What the exercise asks:
If a line contains "Task: Open table search magnifier icon", it is the last one to write out; begin with the first line of the records and copy each exactly.

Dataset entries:
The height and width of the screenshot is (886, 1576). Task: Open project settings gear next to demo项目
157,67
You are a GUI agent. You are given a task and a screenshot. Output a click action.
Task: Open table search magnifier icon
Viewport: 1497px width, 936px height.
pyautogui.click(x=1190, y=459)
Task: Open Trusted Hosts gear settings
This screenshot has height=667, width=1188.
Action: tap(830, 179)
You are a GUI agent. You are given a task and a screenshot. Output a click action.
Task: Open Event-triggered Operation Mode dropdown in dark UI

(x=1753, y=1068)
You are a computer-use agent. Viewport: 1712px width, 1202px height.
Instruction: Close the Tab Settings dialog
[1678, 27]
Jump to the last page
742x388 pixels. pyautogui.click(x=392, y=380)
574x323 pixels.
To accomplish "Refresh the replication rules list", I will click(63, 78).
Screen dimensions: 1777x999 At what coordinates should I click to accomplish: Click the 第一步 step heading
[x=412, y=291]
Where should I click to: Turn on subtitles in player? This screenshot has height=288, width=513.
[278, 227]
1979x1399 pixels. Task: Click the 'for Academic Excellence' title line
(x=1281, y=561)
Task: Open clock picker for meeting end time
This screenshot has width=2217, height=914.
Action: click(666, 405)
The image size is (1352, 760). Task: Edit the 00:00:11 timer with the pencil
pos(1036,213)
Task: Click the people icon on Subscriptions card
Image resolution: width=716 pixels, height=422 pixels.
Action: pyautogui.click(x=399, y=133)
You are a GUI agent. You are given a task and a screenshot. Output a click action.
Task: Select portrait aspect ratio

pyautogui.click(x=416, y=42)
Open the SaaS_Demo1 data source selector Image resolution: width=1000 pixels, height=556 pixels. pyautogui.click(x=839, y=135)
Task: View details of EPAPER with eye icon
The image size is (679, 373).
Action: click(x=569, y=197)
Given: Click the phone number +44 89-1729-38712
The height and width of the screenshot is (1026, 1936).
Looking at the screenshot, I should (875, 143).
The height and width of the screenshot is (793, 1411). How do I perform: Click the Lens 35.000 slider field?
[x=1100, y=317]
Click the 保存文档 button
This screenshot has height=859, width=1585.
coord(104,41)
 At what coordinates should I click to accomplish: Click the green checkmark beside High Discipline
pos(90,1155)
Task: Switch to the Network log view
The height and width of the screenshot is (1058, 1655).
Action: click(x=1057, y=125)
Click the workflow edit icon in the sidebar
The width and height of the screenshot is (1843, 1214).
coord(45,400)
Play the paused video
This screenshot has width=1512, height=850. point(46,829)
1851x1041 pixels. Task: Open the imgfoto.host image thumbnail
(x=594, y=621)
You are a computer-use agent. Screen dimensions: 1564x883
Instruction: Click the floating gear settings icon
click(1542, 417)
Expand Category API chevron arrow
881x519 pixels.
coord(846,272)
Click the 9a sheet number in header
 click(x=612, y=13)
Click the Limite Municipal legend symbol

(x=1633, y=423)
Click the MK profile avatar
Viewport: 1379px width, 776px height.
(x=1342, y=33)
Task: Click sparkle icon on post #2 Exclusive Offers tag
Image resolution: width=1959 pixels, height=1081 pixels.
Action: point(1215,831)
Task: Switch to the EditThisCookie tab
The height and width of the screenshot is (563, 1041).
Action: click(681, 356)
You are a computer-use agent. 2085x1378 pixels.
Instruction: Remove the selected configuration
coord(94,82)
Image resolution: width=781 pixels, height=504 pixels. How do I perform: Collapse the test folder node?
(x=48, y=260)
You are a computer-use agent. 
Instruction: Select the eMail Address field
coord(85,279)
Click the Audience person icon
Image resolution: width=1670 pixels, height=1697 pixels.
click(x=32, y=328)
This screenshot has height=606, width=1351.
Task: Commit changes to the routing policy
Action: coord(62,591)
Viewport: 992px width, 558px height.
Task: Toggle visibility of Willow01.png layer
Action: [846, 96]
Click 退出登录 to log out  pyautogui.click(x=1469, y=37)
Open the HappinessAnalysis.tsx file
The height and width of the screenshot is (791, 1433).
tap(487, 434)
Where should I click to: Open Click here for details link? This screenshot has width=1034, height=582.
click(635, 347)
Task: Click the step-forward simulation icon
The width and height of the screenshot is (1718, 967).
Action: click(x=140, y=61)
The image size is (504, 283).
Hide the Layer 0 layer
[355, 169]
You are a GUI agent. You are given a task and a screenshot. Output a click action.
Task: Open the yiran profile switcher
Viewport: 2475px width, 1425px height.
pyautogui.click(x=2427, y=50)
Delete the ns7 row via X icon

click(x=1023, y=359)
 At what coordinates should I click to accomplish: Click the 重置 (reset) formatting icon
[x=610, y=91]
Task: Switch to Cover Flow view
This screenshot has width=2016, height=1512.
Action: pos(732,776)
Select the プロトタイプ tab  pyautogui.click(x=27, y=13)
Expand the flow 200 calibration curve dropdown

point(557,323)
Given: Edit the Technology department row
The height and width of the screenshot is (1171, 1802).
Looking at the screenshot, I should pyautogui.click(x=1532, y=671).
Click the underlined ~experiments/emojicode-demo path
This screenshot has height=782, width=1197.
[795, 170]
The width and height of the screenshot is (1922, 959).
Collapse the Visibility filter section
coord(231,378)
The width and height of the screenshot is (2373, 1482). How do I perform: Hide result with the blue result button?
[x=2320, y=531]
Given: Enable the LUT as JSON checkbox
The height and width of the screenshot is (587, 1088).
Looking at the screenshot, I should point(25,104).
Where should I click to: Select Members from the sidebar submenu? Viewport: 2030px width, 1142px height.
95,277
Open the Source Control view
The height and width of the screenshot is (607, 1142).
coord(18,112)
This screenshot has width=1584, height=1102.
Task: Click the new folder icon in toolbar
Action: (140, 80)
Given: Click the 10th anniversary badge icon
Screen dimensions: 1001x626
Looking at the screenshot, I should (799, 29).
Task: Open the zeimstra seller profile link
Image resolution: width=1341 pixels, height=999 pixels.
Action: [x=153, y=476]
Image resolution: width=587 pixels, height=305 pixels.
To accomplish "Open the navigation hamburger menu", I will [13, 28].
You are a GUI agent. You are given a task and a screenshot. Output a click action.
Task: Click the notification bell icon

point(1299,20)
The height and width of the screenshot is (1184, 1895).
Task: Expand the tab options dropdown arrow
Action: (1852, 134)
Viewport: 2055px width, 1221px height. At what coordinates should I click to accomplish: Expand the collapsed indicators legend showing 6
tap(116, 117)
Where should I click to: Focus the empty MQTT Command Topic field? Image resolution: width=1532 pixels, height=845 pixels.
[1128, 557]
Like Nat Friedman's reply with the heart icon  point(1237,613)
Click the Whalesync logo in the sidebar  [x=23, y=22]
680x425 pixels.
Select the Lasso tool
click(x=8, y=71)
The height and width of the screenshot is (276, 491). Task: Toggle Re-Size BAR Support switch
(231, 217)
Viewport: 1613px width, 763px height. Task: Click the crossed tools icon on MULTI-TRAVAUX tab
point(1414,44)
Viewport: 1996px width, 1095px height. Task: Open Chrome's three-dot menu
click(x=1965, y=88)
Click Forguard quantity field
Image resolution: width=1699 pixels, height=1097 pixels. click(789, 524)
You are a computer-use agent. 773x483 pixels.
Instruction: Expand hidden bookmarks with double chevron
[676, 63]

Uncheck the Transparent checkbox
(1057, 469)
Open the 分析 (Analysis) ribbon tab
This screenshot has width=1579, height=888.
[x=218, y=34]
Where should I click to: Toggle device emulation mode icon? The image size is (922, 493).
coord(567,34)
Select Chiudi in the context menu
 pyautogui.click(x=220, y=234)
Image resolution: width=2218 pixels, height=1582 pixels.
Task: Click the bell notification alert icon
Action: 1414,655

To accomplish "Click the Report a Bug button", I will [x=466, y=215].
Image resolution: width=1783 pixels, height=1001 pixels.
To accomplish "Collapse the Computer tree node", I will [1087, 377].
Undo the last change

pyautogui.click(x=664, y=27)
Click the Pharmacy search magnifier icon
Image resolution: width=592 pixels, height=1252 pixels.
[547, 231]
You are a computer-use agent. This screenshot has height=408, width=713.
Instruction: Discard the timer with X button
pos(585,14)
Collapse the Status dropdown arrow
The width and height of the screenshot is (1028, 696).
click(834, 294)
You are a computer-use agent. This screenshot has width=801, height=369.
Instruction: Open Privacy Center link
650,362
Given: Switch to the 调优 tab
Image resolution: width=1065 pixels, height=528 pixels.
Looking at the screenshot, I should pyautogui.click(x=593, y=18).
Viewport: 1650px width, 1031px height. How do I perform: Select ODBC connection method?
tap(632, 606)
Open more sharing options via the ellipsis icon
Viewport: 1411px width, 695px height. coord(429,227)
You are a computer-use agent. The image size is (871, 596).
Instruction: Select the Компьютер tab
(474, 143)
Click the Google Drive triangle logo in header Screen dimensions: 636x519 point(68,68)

Result:
The height and width of the screenshot is (886, 1576). Task: Open project settings gear next to demo项目
157,67
You are a GUI agent. You are given a task and a screenshot. Output a click action.
Task: Open table search magnifier icon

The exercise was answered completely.